(Source material Opens)

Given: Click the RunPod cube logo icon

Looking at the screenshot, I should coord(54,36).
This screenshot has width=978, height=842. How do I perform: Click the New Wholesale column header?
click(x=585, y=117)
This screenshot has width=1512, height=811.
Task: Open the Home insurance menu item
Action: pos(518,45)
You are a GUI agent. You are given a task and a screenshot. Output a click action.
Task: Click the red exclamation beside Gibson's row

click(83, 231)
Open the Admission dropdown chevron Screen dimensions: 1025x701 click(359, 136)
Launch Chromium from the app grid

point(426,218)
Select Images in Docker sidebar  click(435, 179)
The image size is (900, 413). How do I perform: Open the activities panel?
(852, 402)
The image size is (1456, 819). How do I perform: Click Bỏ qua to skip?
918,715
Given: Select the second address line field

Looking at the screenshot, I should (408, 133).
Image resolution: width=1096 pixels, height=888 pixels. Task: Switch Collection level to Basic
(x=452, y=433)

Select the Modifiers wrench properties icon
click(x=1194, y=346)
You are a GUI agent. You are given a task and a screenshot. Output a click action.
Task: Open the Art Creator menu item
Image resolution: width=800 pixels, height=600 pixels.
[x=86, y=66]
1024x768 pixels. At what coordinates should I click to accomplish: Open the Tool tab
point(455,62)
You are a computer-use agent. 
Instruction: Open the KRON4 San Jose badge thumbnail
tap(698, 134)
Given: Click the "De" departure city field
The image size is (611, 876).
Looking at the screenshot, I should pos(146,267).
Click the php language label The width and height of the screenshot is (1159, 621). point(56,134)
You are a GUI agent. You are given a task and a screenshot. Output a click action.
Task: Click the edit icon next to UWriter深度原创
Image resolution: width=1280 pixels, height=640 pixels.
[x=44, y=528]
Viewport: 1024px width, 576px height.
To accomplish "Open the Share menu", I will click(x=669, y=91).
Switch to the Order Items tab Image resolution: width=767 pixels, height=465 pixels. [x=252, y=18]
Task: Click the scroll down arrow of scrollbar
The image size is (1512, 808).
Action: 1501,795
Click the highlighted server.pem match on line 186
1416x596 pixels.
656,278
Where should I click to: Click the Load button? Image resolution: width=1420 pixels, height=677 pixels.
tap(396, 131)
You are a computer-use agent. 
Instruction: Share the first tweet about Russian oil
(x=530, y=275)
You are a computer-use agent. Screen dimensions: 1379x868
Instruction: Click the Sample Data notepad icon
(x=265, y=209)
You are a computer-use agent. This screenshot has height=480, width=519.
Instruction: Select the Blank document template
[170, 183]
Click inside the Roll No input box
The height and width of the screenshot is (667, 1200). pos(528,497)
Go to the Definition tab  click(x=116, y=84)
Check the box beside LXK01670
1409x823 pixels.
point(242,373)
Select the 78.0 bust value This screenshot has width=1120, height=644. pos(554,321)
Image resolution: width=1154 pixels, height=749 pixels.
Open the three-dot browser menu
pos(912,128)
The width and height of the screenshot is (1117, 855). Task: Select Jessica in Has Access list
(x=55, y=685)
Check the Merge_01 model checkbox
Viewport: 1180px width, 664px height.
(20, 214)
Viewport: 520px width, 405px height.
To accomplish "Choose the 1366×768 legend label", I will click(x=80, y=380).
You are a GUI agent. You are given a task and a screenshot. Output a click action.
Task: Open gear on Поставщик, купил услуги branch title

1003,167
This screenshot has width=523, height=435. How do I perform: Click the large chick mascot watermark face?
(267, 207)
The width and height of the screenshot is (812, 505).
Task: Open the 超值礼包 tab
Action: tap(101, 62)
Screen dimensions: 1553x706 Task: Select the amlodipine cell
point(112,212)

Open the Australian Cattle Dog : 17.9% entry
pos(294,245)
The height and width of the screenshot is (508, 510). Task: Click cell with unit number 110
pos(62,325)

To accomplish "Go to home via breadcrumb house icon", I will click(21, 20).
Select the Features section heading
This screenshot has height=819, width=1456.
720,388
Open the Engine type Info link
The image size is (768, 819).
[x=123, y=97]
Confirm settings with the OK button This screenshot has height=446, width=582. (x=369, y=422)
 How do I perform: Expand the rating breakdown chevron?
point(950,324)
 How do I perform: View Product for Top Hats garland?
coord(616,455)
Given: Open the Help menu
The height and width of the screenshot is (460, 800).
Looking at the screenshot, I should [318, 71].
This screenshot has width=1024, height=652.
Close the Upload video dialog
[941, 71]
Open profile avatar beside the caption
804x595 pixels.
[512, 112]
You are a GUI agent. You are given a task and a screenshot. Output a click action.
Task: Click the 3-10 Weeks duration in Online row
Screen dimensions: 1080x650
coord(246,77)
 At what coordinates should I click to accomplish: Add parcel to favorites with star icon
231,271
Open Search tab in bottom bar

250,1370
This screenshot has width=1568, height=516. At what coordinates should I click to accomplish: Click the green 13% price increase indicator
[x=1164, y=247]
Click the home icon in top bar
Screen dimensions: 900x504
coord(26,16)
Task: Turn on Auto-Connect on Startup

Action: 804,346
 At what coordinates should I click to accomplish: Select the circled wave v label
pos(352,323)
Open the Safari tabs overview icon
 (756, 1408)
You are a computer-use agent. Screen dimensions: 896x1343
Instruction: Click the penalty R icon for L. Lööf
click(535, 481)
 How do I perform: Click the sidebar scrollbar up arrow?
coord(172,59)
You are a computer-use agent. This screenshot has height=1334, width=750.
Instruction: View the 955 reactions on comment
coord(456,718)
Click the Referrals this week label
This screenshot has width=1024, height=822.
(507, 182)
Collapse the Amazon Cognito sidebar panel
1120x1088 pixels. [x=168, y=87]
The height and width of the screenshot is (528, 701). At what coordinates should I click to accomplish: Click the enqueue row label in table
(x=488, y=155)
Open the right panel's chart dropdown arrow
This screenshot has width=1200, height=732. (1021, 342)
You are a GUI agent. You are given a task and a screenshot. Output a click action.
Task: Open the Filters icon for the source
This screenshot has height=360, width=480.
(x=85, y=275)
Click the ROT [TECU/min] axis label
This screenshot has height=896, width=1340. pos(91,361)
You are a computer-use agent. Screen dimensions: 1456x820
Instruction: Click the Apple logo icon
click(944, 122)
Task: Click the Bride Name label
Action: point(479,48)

(Source material Closes)

**Problem statement:**
Whatever appears in the data above is to be set down exactly.

**Result for this exercise:**
Given: Click the RunPod cube logo icon

Looking at the screenshot, I should coord(54,36).
This screenshot has width=978, height=842. How do I perform: Click the New Wholesale column header?
click(x=585, y=117)
This screenshot has width=1512, height=811.
Task: Open the Home insurance menu item
Action: pos(518,45)
You are a GUI agent. You are given a task and a screenshot. Output a click action.
Task: Click the red exclamation beside Gibson's row

click(83, 231)
Open the Admission dropdown chevron Screen dimensions: 1025x701 click(359, 136)
Launch Chromium from the app grid

point(426,218)
Select Images in Docker sidebar  click(435, 179)
The image size is (900, 413). How do I perform: Open the activities panel?
(852, 402)
The image size is (1456, 819). How do I perform: Click Bỏ qua to skip?
918,715
Given: Select the second address line field

Looking at the screenshot, I should (408, 133).
Image resolution: width=1096 pixels, height=888 pixels. Task: Switch Collection level to Basic
(x=452, y=433)

Select the Modifiers wrench properties icon
click(x=1194, y=346)
You are a GUI agent. You are given a task and a screenshot. Output a click action.
Task: Open the Art Creator menu item
Image resolution: width=800 pixels, height=600 pixels.
[x=86, y=66]
1024x768 pixels. At what coordinates should I click to accomplish: Open the Tool tab
point(455,62)
You are a computer-use agent. 
Instruction: Open the KRON4 San Jose badge thumbnail
tap(698, 134)
Given: Click the "De" departure city field
The image size is (611, 876).
Looking at the screenshot, I should pos(146,267).
Click the php language label The width and height of the screenshot is (1159, 621). point(56,134)
You are a GUI agent. You are given a task and a screenshot. Output a click action.
Task: Click the edit icon next to UWriter深度原创
Image resolution: width=1280 pixels, height=640 pixels.
[x=44, y=528]
Viewport: 1024px width, 576px height.
To accomplish "Open the Share menu", I will click(x=669, y=91).
Switch to the Order Items tab Image resolution: width=767 pixels, height=465 pixels. [x=252, y=18]
Task: Click the scroll down arrow of scrollbar
The image size is (1512, 808).
Action: 1501,795
Click the highlighted server.pem match on line 186
1416x596 pixels.
656,278
Where should I click to: Click the Load button? Image resolution: width=1420 pixels, height=677 pixels.
tap(396, 131)
You are a computer-use agent. 
Instruction: Share the first tweet about Russian oil
(x=530, y=275)
You are a computer-use agent. Screen dimensions: 1379x868
Instruction: Click the Sample Data notepad icon
(x=265, y=209)
You are a computer-use agent. This screenshot has height=480, width=519.
Instruction: Select the Blank document template
[170, 183]
Click inside the Roll No input box
The height and width of the screenshot is (667, 1200). pos(528,497)
Go to the Definition tab  click(x=116, y=84)
Check the box beside LXK01670
1409x823 pixels.
point(242,373)
Select the 78.0 bust value This screenshot has width=1120, height=644. pos(554,321)
Image resolution: width=1154 pixels, height=749 pixels.
Open the three-dot browser menu
pos(912,128)
The width and height of the screenshot is (1117, 855). Task: Select Jessica in Has Access list
(x=55, y=685)
Check the Merge_01 model checkbox
Viewport: 1180px width, 664px height.
(20, 214)
Viewport: 520px width, 405px height.
To accomplish "Choose the 1366×768 legend label", I will click(x=80, y=380).
You are a GUI agent. You are given a task and a screenshot. Output a click action.
Task: Open gear on Поставщик, купил услуги branch title

1003,167
This screenshot has width=523, height=435. How do I perform: Click the large chick mascot watermark face?
(267, 207)
The width and height of the screenshot is (812, 505).
Task: Open the 超值礼包 tab
Action: tap(101, 62)
Screen dimensions: 1553x706 Task: Select the amlodipine cell
point(112,212)

Open the Australian Cattle Dog : 17.9% entry
pos(294,245)
The height and width of the screenshot is (508, 510). Task: Click cell with unit number 110
pos(62,325)

To accomplish "Go to home via breadcrumb house icon", I will click(21, 20).
Select the Features section heading
This screenshot has height=819, width=1456.
720,388
Open the Engine type Info link
The image size is (768, 819).
[x=123, y=97]
Confirm settings with the OK button This screenshot has height=446, width=582. (x=369, y=422)
 How do I perform: Expand the rating breakdown chevron?
point(950,324)
 How do I perform: View Product for Top Hats garland?
coord(616,455)
Given: Open the Help menu
The height and width of the screenshot is (460, 800).
Looking at the screenshot, I should [318, 71].
This screenshot has width=1024, height=652.
Close the Upload video dialog
[941, 71]
Open profile avatar beside the caption
804x595 pixels.
[512, 112]
You are a GUI agent. You are given a task and a screenshot. Output a click action.
Task: Click the 3-10 Weeks duration in Online row
Screen dimensions: 1080x650
coord(246,77)
 At what coordinates should I click to accomplish: Add parcel to favorites with star icon
231,271
Open Search tab in bottom bar

250,1370
This screenshot has width=1568, height=516. At what coordinates should I click to accomplish: Click the green 13% price increase indicator
[x=1164, y=247]
Click the home icon in top bar
Screen dimensions: 900x504
coord(26,16)
Task: Turn on Auto-Connect on Startup

Action: 804,346
 At what coordinates should I click to accomplish: Select the circled wave v label
pos(352,323)
Open the Safari tabs overview icon
 (756, 1408)
You are a computer-use agent. Screen dimensions: 896x1343
Instruction: Click the penalty R icon for L. Lööf
click(535, 481)
 How do I perform: Click the sidebar scrollbar up arrow?
coord(172,59)
You are a computer-use agent. This screenshot has height=1334, width=750.
Instruction: View the 955 reactions on comment
coord(456,718)
Click the Referrals this week label
This screenshot has width=1024, height=822.
(507, 182)
Collapse the Amazon Cognito sidebar panel
1120x1088 pixels. [x=168, y=87]
The height and width of the screenshot is (528, 701). At what coordinates should I click to accomplish: Click the enqueue row label in table
(x=488, y=155)
Open the right panel's chart dropdown arrow
This screenshot has width=1200, height=732. (1021, 342)
You are a GUI agent. You are given a task and a screenshot. Output a click action.
Task: Open the Filters icon for the source
This screenshot has height=360, width=480.
(x=85, y=275)
Click the ROT [TECU/min] axis label
This screenshot has height=896, width=1340. pos(91,361)
You are a computer-use agent. Screen dimensions: 1456x820
Instruction: Click the Apple logo icon
click(944, 122)
Task: Click the Bride Name label
Action: point(479,48)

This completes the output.